California anunció recientemente que cancelará aproximadamente 17,000 licencias de conducir comerciales emitidas a inmigrantes, principalmente a aquellos en situación irregular. Esta medida se toma tras una orden ejecutiva del presidente Donald Trump y a una revisión federal exigida para asegurar que solo personas con documentos vigentes y permisos legales puedan conducir vehículos comerciales en el estado, reflejando la decisión de cancelar las licencias para inmigrantes.
¿Cuáles son los motivos de la cancelación?
La revocación responde a críticas del gobierno federal sobre irregularidades en la emisión de licencias a conductores migrantes. Aunque muchos con licencia tienen permisos de trabajo válidos, se detectaron licencias con fechas vencidas o que no cumplían con exigencias federales. Además, la administración Trump ha impuesto reglas que requieren dominio del inglés para choferes comerciales, cerrando puertas a quienes no cumplen este criterio.

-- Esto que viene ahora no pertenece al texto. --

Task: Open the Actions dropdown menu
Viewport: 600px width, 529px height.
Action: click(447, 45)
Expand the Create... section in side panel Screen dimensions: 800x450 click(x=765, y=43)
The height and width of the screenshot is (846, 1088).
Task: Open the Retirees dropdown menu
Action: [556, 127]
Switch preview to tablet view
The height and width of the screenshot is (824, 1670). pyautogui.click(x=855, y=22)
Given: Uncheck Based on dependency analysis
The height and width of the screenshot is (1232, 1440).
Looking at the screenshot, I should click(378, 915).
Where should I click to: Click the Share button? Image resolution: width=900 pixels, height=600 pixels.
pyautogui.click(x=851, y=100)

La advertencia a California y sus licencias comerciales
A través de un comunicado oficial el 12 de noviembre de 2025, la agencia federal informó a California que una cantidad significativa de licencias CDL podría perder su validez si el estado no corrige deficiencias detectadas en sus procesos de emisión. Esto subraya la presión sobre California para cancelar muchas licencias para inmigrantes.

¿Cuáles son las consecuencias tras dicha decisión?
Esta decisión ha generado incertidumbre y preocupación en comunidades inmigrantes y sindicatos. El paso de cancelar licencias, y algunos afectados recibirán notificaciones que sus licencias expiran en 60 días. Por otro lado, grupos defensores evalúan acciones legales para frenar la revocación, argumentando que las licencias fueron emitidas cumpliendo los requisitos vigentes.

Contexto político
La tensión entre California y el gobierno federal en materia migratoria se intensifica con esta medida. El secretario de Transporte criticó al gobernador Gavin Newsom por otorgar licencias que para la administración federal eran ilegales. Newsom defendió la legalidad de las licencias, afirmando que los beneficiarios contaban con permisos federales de trabajo en regla.
Este conflicto refleja una lucha entre políticas estatales que buscan brindar acceso a la conducción a inmigrantes y controles federales estrictos orientados a la regulación y seguridad vial en el país. La controversia sigue en curso, especialmente en el contexto de cancelar las licencias para inmigrantes, con posibles demandas y revisiones adicionales en los próximos meses.